I'm amazed at how apologist people are the moment "Double Fine" appears on the cover, it's an unknown company or something like Activision and people would be screaming bloody murder. Thing is, ok, the backers are all ok with this, so it's all fine and dandy, the problem is that the game NEEDS early access to do the second part, that means it has to be sold to people that initially never backed, and as such has to be new buyers. The scary part is when you remember that pretty much all of Double fine's games have been financial disasters (reason why almost no publisher works with them anymore, over budgeted mess that sells poorly is not the best of financial plans, looking at you brutal legend), which means that maybe not that many people will actually buy the game outside of all the backers. I mean, the game got a ton of money, but I highly doubt there is that much interest outside of the double fine fans and the old adventure game guard, it's very hard to revive a genre after all.
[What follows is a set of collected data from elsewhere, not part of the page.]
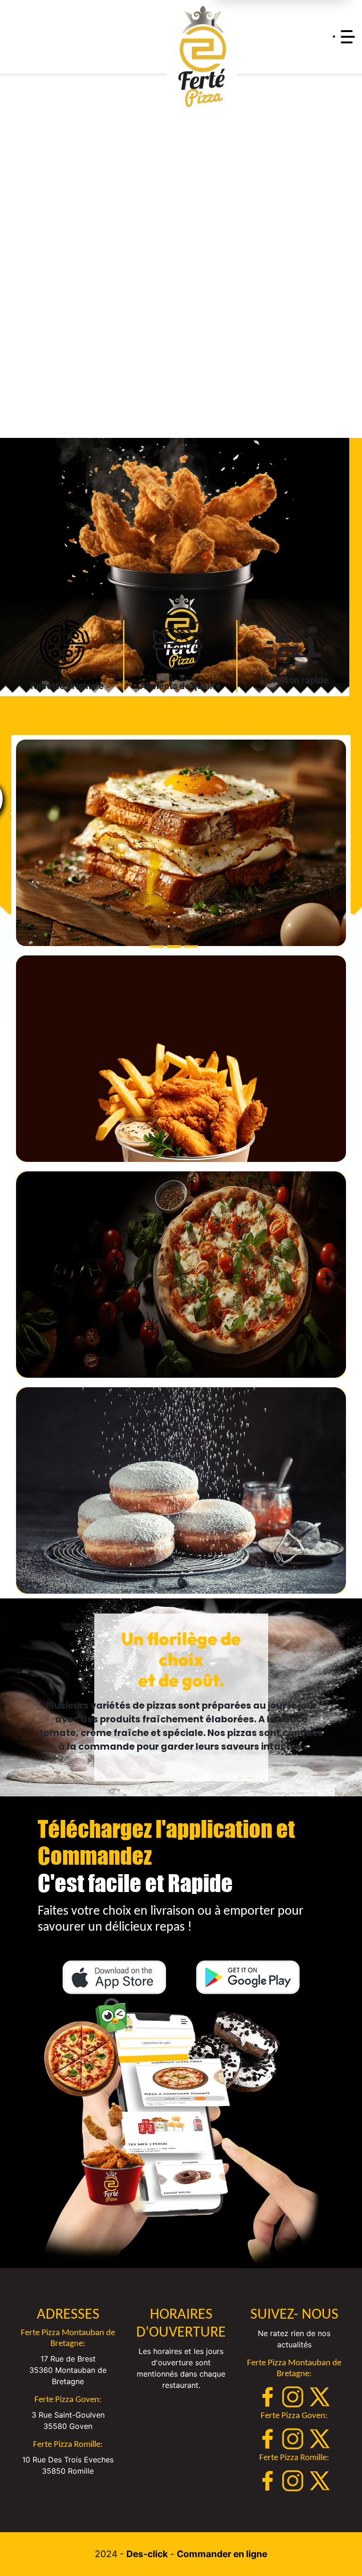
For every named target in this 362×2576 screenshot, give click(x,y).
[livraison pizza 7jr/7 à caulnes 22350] (201, 57)
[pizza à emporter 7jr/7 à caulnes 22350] (67, 644)
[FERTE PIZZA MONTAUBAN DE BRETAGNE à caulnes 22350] (181, 2133)
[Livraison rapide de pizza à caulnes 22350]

Also, yes, the game looks beautiful right now, but god forbid it doesn't live up because some bad PR can kill part two of the project pretty quick, I mean, I barely am getting any impression of gameplay out of the trailers and times have changed quite a bit from what was acceptable 15 years ago. Yes, double fine games are famous for being all quirky and I don't doubt that charm won't be there, but there are also known for having very debatable playability, be it shoddy platforming in psyconauts and a lot of annoying mechanics in brutal legend. The ideas are strong, but the executions sometimes suffers, though they are supposed to be old adventure game veterans.
Also, I doubt very much Tim Schaffer has any sort of ill will, he just sucks at planning, that doesn't mean people should be all "aw, it's fine cause he's so charming and artsy!", no, he should be chastised for fucking up with that, I assume he will make due the best as he can (reason why he did the whole early access dance after all) and if the project hopefully pulls through he will hopefully learn something and happy ending for all and if not, well, he'll have to dedicate some resources from other projects to finish it or let it die, with both of those options being less than stellar.
Also, call me crazy, but it's better to have a full game than have half a game that may not be finished, just saying and over ambition is the fastest way to go bankrupt, reason why there has to be a balance between ambition and resources.